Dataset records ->
[Start]

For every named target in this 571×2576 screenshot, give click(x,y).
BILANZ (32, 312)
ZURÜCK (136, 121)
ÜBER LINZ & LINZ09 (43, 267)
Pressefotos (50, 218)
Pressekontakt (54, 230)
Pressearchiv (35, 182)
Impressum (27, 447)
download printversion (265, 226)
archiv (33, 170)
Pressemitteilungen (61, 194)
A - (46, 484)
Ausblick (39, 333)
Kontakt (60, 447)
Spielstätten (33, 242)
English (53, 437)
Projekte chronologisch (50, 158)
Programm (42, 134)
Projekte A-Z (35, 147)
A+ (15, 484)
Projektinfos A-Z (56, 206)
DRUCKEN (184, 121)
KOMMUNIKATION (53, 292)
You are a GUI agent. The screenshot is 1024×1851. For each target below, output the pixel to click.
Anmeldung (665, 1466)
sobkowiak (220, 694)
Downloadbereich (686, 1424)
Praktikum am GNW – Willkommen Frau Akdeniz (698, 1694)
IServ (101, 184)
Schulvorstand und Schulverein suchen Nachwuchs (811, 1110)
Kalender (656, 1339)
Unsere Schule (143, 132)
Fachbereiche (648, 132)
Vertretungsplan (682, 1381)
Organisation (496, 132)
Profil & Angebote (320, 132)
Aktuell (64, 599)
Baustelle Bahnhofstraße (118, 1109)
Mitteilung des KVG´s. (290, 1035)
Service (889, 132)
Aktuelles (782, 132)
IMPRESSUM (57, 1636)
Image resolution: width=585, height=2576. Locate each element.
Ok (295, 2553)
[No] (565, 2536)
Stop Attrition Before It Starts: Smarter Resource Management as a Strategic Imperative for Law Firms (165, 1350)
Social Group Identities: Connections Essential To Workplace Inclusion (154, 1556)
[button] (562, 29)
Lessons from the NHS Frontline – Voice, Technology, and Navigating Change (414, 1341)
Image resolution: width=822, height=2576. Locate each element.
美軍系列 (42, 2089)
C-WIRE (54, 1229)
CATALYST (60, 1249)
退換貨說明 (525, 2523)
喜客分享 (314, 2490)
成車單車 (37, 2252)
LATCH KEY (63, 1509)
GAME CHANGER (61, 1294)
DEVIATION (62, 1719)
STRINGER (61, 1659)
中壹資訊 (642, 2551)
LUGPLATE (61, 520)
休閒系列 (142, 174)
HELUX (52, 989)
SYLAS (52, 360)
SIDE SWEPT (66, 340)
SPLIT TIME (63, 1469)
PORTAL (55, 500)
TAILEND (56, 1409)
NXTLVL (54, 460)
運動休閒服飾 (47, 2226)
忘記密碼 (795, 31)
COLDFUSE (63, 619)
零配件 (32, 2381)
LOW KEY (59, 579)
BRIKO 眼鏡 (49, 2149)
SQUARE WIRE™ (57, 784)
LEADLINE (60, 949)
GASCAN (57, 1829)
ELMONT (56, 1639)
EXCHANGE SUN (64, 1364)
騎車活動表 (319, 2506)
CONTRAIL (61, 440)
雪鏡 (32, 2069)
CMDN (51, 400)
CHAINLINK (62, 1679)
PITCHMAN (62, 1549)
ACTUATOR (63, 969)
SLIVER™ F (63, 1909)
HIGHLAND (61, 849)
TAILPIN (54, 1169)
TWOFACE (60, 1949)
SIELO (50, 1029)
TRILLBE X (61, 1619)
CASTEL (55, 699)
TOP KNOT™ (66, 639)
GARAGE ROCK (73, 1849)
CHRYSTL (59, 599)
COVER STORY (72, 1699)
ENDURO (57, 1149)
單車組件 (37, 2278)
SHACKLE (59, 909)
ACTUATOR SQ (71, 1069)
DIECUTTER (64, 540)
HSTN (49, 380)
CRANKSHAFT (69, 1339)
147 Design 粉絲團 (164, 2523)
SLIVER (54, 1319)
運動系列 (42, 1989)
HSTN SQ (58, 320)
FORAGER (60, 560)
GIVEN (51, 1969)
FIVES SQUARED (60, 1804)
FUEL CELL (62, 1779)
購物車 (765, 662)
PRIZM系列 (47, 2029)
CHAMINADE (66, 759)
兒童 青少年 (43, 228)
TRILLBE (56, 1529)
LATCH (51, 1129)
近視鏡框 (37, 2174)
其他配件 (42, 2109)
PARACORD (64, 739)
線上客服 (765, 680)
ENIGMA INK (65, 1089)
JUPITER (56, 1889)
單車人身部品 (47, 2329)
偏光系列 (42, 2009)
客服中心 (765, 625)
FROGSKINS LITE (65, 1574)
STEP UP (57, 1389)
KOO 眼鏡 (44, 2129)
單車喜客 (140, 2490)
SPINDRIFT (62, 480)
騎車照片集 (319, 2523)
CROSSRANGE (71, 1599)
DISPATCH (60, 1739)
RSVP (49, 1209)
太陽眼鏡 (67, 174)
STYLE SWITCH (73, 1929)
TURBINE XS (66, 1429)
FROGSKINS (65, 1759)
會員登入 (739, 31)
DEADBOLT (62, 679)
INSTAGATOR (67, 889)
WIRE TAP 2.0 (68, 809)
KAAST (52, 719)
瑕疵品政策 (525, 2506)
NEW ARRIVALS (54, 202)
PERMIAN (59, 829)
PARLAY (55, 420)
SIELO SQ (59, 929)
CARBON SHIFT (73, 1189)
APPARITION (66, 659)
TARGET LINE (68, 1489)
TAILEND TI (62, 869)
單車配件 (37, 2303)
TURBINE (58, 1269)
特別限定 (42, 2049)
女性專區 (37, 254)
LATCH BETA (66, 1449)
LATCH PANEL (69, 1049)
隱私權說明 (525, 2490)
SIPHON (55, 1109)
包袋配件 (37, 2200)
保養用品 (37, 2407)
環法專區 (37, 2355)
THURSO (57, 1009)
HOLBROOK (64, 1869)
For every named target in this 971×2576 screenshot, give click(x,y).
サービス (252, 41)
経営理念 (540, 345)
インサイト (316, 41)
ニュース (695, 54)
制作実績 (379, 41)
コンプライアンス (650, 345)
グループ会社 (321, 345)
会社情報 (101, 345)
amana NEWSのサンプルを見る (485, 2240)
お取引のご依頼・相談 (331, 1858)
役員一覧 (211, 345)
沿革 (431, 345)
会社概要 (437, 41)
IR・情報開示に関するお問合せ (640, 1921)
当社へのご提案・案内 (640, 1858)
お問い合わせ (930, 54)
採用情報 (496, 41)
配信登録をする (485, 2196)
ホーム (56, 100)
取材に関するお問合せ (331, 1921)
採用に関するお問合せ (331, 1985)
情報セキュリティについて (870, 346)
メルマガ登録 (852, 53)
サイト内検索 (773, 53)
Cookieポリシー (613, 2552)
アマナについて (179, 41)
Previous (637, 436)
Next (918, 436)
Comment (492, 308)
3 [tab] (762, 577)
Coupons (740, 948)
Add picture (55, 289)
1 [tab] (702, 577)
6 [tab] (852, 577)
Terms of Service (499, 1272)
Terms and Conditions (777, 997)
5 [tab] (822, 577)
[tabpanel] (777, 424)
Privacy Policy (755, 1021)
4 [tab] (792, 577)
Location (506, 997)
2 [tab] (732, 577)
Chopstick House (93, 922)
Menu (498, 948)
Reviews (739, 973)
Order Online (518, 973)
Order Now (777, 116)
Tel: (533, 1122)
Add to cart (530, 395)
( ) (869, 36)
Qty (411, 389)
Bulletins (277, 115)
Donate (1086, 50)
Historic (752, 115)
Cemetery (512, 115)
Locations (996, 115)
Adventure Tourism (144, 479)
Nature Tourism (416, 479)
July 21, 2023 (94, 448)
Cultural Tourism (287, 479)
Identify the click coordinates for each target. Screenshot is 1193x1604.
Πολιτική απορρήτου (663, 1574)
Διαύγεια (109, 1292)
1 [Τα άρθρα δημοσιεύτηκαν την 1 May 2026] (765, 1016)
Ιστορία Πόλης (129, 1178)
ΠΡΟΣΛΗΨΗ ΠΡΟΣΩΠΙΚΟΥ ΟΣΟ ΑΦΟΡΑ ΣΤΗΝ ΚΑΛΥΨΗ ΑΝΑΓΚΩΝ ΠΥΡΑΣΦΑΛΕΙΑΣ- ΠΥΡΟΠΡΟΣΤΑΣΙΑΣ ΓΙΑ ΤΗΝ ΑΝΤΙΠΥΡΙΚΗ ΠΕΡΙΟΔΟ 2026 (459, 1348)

[End]

Copy the listing above word for word, starting at the line that contains "Next (918, 436)" and continuing through the end of the listing.

Correct response ->
Next (918, 436)
Comment (492, 308)
3 [tab] (762, 577)
Coupons (740, 948)
Add picture (55, 289)
1 [tab] (702, 577)
6 [tab] (852, 577)
Terms of Service (499, 1272)
Terms and Conditions (777, 997)
5 [tab] (822, 577)
[tabpanel] (777, 424)
Privacy Policy (755, 1021)
4 [tab] (792, 577)
Location (506, 997)
2 [tab] (732, 577)
Chopstick House (93, 922)
Menu (498, 948)
Reviews (739, 973)
Order Online (518, 973)
Order Now (777, 116)
Tel: (533, 1122)
Add to cart (530, 395)
( ) (869, 36)
Qty (411, 389)
Bulletins (277, 115)
Donate (1086, 50)
Historic (752, 115)
Cemetery (512, 115)
Locations (996, 115)
Adventure Tourism (144, 479)
Nature Tourism (416, 479)
July 21, 2023 (94, 448)
Cultural Tourism (287, 479)
Identify the click coordinates for each target. Screenshot is 1193x1604.
Πολιτική απορρήτου (663, 1574)
Διαύγεια (109, 1292)
1 [Τα άρθρα δημοσιεύτηκαν την 1 May 2026] (765, 1016)
Ιστορία Πόλης (129, 1178)
ΠΡΟΣΛΗΨΗ ΠΡΟΣΩΠΙΚΟΥ ΟΣΟ ΑΦΟΡΑ ΣΤΗΝ ΚΑΛΥΨΗ ΑΝΑΓΚΩΝ ΠΥΡΑΣΦΑΛΕΙΑΣ- ΠΥΡΟΠΡΟΣΤΑΣΙΑΣ ΓΙΑ ΤΗΝ ΑΝΤΙΠΥΡΙΚΗ ΠΕΡΙΟΔΟ 2026 (459, 1348)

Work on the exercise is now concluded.